When writing a test for a function that uses one of SymPy's [optional
dependencies](optional-dependencies), the test should be written in a way that
makes it so that the test does not fail when the module is not installed.

The way to do this is to use `sympy.external.import_module()`.
This will import the module if it is installed and return `None` otherwise.
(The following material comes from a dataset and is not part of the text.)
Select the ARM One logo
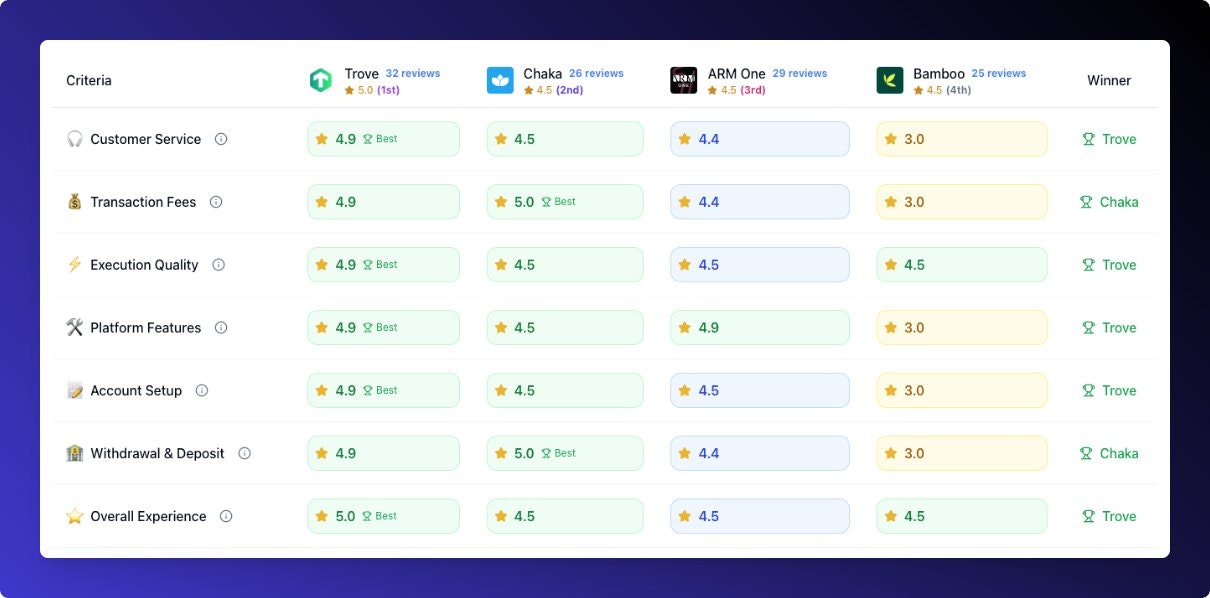tap(683, 79)
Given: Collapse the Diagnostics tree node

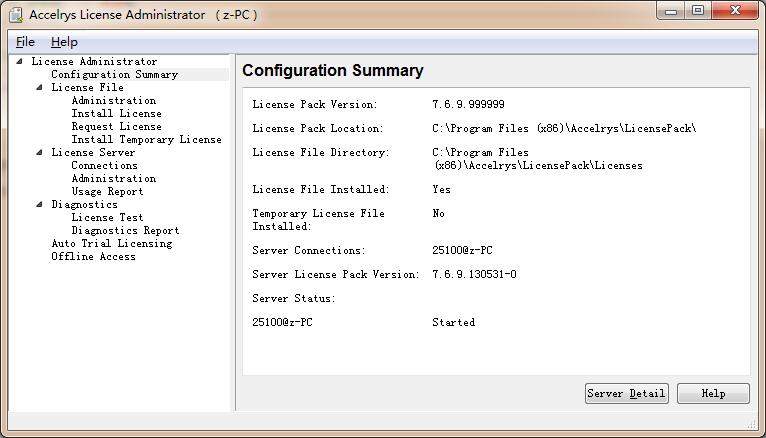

`sympy.testing.pytest.skip` should be used to skip tests when the module in
question is not installed (see [](writing-tests-skip) above). This can be done
at the module level if the entire test file should be skipped, or in each
individual function.

You should also make sure the test is run in the "Optional Dependencies" CI
run. To do this, edit `bin/test_optional_dependencies.py` and make sure the
test is included (most SymPy submodules that test optional dependencies are
already included automatically).

If the optional dependency is new, add it to the list of packages that are
installed in the optional dependencies build in
`.github/workflows/runtests.yml`, and add it to the optional dependencies
document at `doc/src/contributing/dependencies.md`.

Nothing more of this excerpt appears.